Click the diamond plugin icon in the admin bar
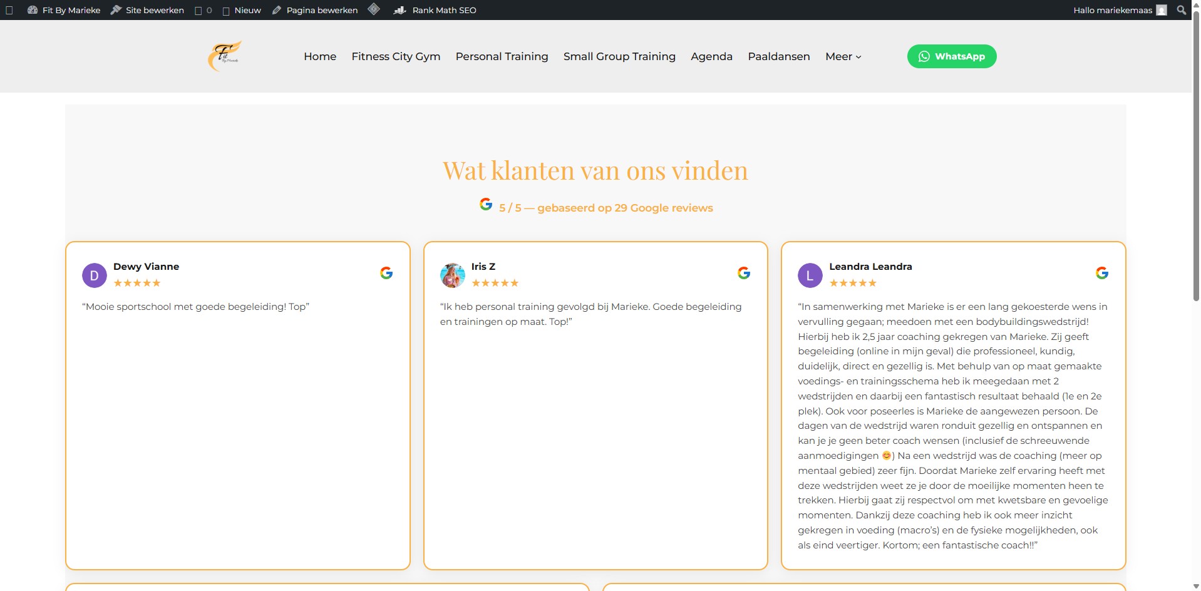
...
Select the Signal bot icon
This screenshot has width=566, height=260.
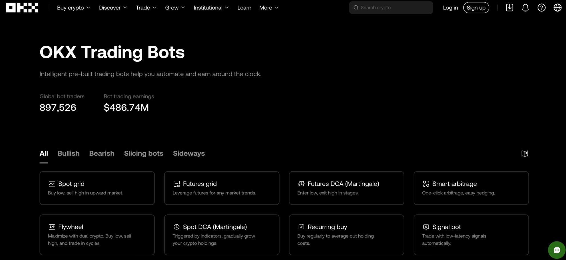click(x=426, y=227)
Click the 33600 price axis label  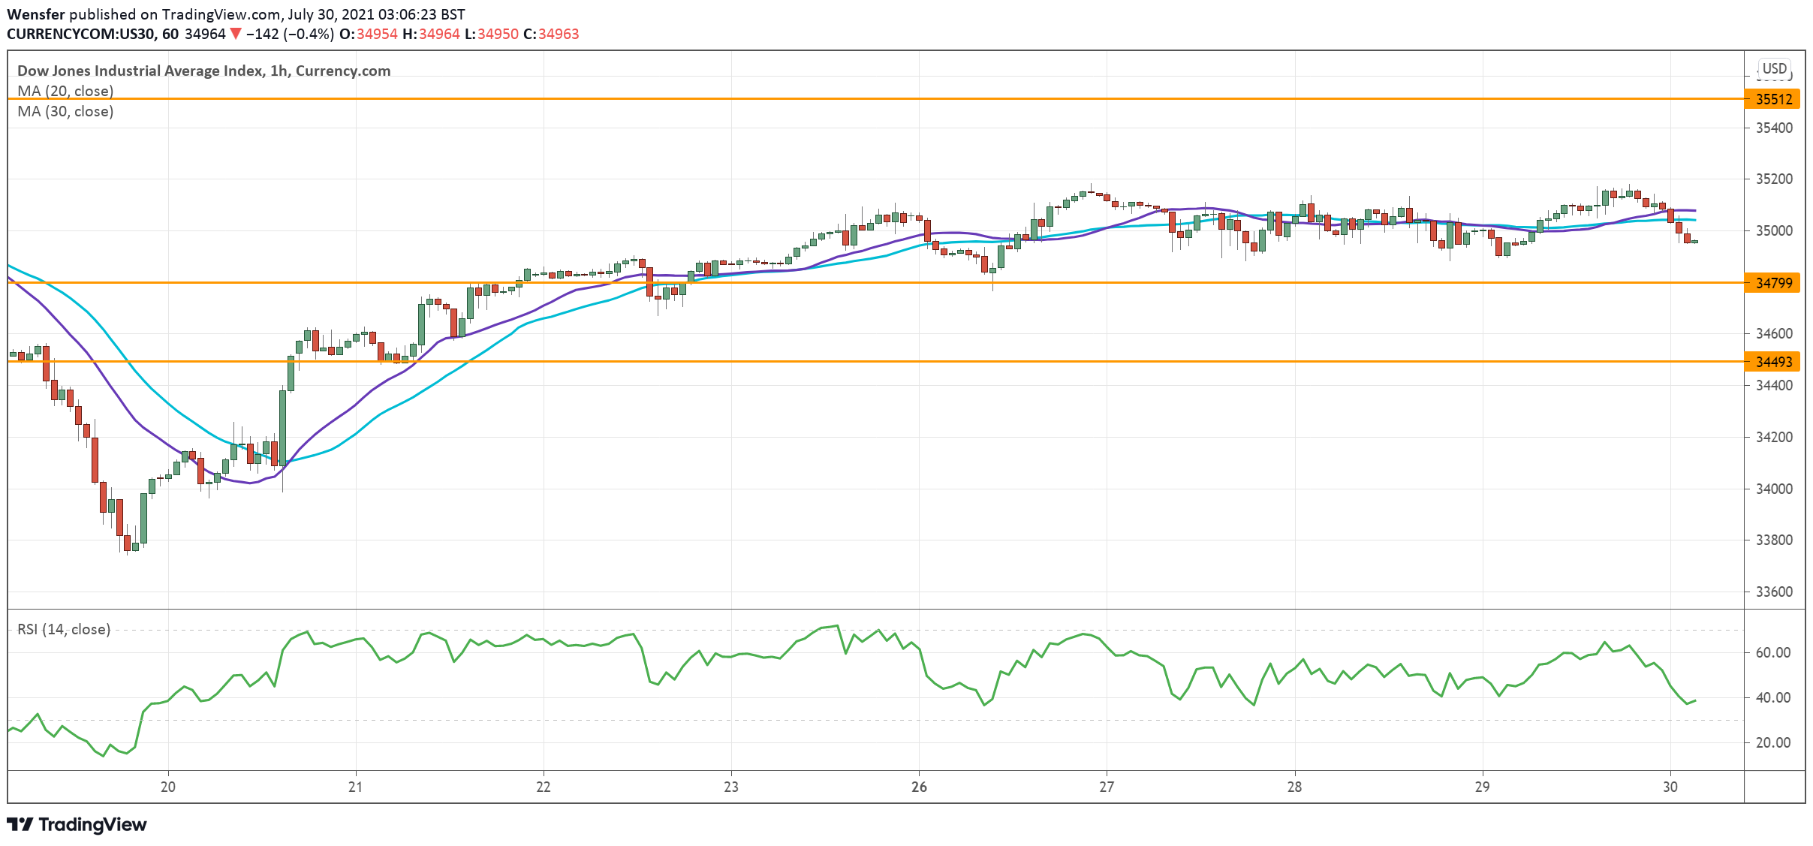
* * *
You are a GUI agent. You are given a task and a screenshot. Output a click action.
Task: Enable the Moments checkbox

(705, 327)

- Your objective: Text only, no pictures: please print exactly the lines above from the line with "This screenshot has width=566, height=260." up to and including the line with "Click the 33600 price axis label", and nothing else.

- Task output:
This screenshot has width=566, height=260.
click(x=426, y=227)
Click the 33600 price axis label  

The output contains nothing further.